Oltre al nero della matrice politica di provenienza, Lega e FdI vengono accomunati anche dall’opacità di alcune vicende su cui indaga la magistratura. Mentre altre sollevano questioni di opportunità e di etica, senza avere risvolti penali. Ci sono le indagini recenti sul sistema Terracina, i processi per voto di scambio con la mafia, le inchieste e i sospetti su politici della Lega di aver ottenuto appoggio di figure contigue o espressione dei clan locali. Sullo sfondo, uno stuolo di fedelissimi e raccoglitori di voti i cui nomi sono emersi in atti investigativi e giudiziari dell’antimafia.
La Lega di Matteo Salvini in questa provincia può contare su Claudio Durigon e sulla sua schiera di collaboratori, luogotenenti e galoppini vari. Fratelli d’Italia ha eletto ras dell’area Nicola Procaccini, già portavoce di Giorgia Meloni ai tempi in cui la leader era ministra della Gioventù nel governo Berlusconi.
È europarlamentare, responsabile ambiente del partito e volto dell’ambientalismo conservatore ed ex sindaco di Terracina. Sono loro i volti principali della destra nazionalista, sovranista e conservatrice nel Lazio. I due alleati in un territorio che è stato da sempre feudo della destra. Storie di consenso che scorrono parallele, connesse da personaggi che dialogano con entrambe le forze politiche che unite rischiano di sbancare (secondo i sondaggi con percentuali assai diverse) alla elezioni del 25 settembre.
LEGAMI
La dirigenza locale di Lega e Fratelli d’Italia in questa provincia italiana ha una particolarità, è legata da radici comuni nel Msi. Durigon proviene dal sindacato Ugl, espressione della destra sociale, erede della Cisnal, braccio sindacale del movimento sociale, al cui interno c’erano neofascisti del calibro di Ciccio Franco, regista della rivolta nera dei Boia Chi molla a Reggio Calabria, anno 1970.

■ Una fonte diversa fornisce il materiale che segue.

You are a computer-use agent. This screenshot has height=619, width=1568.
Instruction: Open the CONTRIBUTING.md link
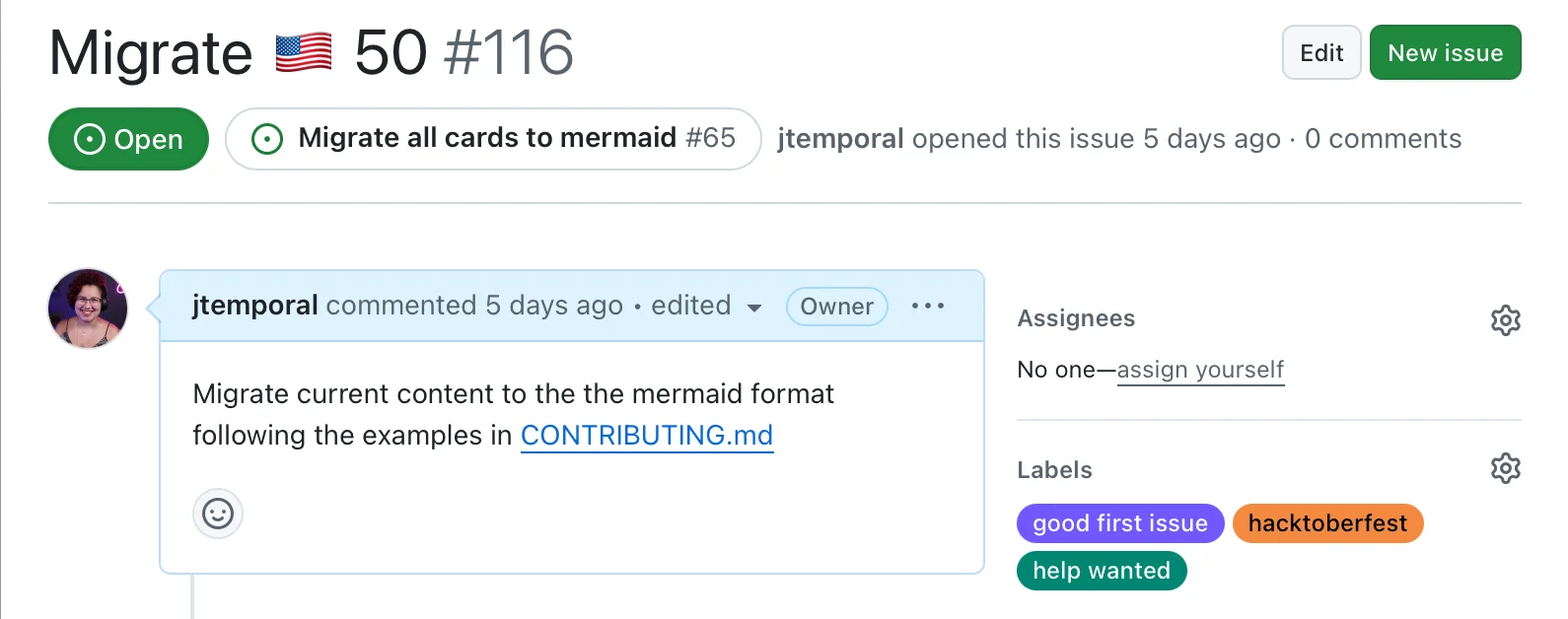coord(646,435)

Durigon è candidato in due collegi laziali, all’uninominale nella circoscrizione di Viterbo, al plurinominale in quella che comprende pure Latina. L’elezione è praticamente certa per l’ex sottosegretario che ha dovuto dare le dimissioni dopo la disastrosa uscita pubblica sul parco di Latina intitolato nel 2017 ai giudici uccisi dalla mafia, Falcone e Borsellino. Ai due magistrati-eroi, Durigon disse di preferire il fratello di Mussolini, Arnaldo, che ne aveva dato il nome in passato: «La storia di Latina è quella che qualcuno ha voluto anche cancellare» disse «cambiando il nome a quel nostro parco che deve tornare ad essere il parco Mussolini. Su questo ci siamo e vogliamo andare avanti».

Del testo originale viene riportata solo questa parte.